Invisible Airports
Hong Kong is a city of contradictions, and its airport is likewise an airport of contradictions. No fence surrounds it; no tarmacadam airstrips mark it; no customs agents guard it. For Hong Kong’s airport is a conceptual one. Anywhere in the city might be part of the airport, may house a slice of the dream.
A deconsecrated chapel in a disused children’s hospital is its administrative office, nine times repeated at angles. Space is at a premium on the island; fifteen years ago the city council declared the only solution to their housing crisis to be colonization of the twenty-seven unused spatial dimensions (the existence of which was recently proven by a cabal of string theorists associated with the Georgia Institute of Technology and refuted by a likeminded associated of idealists from the academic towers of Poland, Karol Kalaivanan and his ilk). The subdivision and rezoning of the twenty-seven unused spatial dimensions proved a near-insurmountable task, but as the Hong Kong Zoning Comission’s Board of Trustees swelled to eighty-one thousand members, consensus blossomed like lilies on the water. Now the airport knows no bounds of geography, and it respires the city as a living man respires oxygen.

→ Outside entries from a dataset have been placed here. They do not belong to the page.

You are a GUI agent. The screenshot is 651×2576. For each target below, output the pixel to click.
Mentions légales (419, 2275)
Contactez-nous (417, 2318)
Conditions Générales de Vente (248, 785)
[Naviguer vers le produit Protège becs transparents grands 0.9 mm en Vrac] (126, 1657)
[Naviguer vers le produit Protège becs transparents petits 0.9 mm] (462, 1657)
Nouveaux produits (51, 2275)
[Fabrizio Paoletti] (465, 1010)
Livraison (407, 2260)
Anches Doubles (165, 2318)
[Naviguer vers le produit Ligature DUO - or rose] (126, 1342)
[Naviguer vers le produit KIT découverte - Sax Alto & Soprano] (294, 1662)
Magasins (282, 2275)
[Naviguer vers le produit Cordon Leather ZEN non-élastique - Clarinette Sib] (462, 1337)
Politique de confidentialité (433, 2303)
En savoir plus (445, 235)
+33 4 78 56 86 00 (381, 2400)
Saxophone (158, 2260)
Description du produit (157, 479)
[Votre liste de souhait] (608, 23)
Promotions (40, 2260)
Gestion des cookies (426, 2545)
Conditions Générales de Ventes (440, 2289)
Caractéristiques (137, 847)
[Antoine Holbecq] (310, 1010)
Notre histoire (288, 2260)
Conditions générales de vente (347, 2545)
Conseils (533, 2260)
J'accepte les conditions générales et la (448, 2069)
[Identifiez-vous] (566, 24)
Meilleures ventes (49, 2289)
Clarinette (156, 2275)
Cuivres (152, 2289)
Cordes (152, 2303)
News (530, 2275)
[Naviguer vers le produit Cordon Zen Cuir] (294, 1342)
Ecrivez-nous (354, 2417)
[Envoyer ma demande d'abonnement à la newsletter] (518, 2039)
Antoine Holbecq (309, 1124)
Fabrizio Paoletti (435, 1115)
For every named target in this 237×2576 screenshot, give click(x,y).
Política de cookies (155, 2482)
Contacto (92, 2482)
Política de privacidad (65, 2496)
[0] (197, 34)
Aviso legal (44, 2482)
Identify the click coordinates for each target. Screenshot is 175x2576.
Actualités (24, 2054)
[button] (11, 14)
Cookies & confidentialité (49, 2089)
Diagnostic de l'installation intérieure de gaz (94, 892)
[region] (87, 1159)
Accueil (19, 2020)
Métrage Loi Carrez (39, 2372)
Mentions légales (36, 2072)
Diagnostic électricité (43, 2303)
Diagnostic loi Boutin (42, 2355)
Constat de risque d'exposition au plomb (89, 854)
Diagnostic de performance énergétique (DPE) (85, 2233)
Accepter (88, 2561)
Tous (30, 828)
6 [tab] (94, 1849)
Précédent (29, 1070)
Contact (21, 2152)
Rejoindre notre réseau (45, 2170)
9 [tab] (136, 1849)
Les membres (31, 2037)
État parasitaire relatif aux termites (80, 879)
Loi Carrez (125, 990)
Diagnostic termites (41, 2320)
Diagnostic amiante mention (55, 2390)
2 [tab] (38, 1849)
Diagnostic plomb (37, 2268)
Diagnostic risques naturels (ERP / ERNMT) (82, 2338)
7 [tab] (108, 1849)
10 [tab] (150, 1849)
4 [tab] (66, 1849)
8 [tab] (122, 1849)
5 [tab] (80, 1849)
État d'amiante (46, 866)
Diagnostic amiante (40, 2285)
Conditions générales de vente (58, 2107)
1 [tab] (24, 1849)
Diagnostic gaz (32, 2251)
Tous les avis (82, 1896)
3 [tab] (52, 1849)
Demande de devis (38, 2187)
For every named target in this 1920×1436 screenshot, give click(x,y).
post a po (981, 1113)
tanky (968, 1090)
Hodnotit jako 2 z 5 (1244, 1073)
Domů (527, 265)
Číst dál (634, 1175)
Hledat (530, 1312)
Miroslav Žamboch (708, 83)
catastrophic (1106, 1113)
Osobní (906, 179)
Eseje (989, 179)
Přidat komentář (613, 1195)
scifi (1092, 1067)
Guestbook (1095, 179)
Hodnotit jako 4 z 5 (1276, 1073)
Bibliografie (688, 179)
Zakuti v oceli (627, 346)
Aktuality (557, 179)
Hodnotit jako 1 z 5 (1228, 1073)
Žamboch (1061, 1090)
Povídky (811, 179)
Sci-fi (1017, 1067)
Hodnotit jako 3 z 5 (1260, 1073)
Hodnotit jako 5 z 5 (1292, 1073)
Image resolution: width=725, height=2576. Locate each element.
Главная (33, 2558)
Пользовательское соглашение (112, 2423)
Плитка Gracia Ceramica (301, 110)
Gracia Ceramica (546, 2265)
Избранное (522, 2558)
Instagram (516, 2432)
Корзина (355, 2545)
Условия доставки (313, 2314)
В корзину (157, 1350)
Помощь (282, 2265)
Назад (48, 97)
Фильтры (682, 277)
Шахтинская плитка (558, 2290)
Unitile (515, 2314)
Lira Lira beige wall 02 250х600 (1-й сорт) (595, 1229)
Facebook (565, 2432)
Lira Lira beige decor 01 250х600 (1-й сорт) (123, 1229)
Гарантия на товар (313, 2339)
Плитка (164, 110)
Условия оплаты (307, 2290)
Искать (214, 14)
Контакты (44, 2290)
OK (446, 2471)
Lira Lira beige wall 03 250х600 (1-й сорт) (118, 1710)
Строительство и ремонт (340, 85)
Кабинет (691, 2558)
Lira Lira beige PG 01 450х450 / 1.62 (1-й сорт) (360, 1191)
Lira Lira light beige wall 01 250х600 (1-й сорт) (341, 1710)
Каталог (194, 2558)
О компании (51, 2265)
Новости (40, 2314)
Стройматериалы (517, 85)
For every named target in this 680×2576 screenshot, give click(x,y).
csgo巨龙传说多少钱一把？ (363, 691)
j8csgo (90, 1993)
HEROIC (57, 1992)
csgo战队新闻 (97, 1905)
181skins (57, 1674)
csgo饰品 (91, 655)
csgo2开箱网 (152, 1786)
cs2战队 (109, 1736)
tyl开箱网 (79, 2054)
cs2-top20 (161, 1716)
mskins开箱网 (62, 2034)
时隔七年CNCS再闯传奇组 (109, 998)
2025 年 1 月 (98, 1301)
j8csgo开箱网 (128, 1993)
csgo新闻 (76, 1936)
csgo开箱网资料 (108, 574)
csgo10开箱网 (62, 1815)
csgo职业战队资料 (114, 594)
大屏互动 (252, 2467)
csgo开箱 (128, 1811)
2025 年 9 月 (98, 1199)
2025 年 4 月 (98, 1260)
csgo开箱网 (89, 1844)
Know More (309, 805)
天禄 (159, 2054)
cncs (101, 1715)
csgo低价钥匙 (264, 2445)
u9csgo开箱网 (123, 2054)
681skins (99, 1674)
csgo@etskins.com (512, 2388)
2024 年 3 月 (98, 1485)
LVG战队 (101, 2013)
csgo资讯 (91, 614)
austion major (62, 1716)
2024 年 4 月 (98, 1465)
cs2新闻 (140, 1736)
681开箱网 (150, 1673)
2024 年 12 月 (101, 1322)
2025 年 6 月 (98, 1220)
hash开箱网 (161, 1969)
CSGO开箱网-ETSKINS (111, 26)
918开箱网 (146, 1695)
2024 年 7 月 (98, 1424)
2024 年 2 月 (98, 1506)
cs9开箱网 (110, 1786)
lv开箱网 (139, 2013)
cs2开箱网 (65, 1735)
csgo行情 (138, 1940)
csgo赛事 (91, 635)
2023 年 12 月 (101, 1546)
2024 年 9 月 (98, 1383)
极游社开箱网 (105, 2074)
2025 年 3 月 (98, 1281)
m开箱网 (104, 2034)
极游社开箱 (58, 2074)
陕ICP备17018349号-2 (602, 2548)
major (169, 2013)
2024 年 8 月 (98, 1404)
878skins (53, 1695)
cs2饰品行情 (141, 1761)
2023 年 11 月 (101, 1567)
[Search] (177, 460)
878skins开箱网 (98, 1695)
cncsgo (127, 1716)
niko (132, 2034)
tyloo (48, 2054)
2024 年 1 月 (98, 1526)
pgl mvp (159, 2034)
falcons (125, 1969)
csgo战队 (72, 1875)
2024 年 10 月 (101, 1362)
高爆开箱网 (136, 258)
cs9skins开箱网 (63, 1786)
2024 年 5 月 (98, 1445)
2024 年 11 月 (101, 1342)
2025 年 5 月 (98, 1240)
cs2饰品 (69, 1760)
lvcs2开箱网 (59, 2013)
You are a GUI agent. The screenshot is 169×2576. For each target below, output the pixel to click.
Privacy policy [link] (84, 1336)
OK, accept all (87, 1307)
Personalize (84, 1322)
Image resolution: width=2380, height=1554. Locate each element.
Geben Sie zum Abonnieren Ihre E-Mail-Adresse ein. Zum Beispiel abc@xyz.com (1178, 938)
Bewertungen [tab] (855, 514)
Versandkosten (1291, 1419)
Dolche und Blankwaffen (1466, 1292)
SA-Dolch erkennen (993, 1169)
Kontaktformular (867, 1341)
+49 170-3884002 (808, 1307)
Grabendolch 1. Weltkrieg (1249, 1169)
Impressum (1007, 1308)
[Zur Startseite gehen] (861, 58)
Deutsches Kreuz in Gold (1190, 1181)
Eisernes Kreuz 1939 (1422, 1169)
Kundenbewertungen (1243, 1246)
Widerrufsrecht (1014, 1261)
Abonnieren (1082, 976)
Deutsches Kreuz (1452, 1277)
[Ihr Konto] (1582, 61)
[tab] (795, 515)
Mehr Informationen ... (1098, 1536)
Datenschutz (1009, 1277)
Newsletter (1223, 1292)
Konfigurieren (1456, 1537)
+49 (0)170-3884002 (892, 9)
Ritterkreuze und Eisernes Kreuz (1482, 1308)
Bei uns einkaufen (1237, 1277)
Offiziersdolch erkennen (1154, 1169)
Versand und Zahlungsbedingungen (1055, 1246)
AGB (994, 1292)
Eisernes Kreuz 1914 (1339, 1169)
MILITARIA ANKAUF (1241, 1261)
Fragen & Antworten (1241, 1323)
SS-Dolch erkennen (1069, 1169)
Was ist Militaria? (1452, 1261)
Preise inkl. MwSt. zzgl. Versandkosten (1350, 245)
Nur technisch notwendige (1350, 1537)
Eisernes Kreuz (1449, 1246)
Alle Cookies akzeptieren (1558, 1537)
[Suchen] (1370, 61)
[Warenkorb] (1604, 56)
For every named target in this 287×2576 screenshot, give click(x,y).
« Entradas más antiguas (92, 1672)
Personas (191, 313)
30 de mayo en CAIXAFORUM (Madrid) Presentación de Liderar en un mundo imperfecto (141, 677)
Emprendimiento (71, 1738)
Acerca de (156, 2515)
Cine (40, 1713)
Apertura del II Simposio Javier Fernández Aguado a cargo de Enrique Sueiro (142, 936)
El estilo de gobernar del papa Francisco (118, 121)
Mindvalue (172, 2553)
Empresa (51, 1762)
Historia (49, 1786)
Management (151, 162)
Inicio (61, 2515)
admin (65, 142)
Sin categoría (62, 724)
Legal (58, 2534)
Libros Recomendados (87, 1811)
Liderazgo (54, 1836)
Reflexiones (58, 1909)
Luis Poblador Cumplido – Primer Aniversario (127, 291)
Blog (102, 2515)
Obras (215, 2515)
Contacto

A single pair of landing strips serve the airport, replicated nine times apiece. Built of satin and corduroy, they stretch above the bay in seeming defiance of physics and good sense; like the bumblebee they should not stay aloft, nor support the weight of the massive metal birds who ride them. An association of mathematicians on sabbatical from the People’s University of Mongolian Science and Art (PUMSA) are two years into a five-year study of the phenomenon; they publish regularly in Annual Proceedings of the Molecular Study Society of Mongolia and its sister journal Ballai Transactions: Rapid Communications in Molecular Study.
From the landing strip the weary traveler will soon find himself within a luxurious hotel, conveniently located within the international terminal. Indeed, the incautious businessman may find his hotel inescapable; the great concierge and magus Jonathan Frakes (well-remembered for storied acting career) obtained his current commission only after humbly admitting his inability to flee the grand Hotel Jete du Beaumarche. The luckier visitor soon masters the trick of moving from one chamber of the airport to another, dispersed as it is throughout the otherwise-unused spaces of Hong Kong: an alley behind a nightclub might connect the Customs office (located on the roof of the International Library of Grains) to the international terminal’s finest freak show (on fine days, between the ninth and tenth holes of the Three Palms Country Club; in inclement weather, the grand ballroom of the Soviet Embassy). A visitor need not worry about straying off the beaten path; escaping the dispersed confines of the Hong Kong Airport is impossible. A trinity of ethnobotanists from the American University of Zaire (nee People’s International College of Angola) are currently carrying out a series of experiments to test this theory; your cooperation is appreciated and please don the provided eyewear and other safety gear in the designated areas.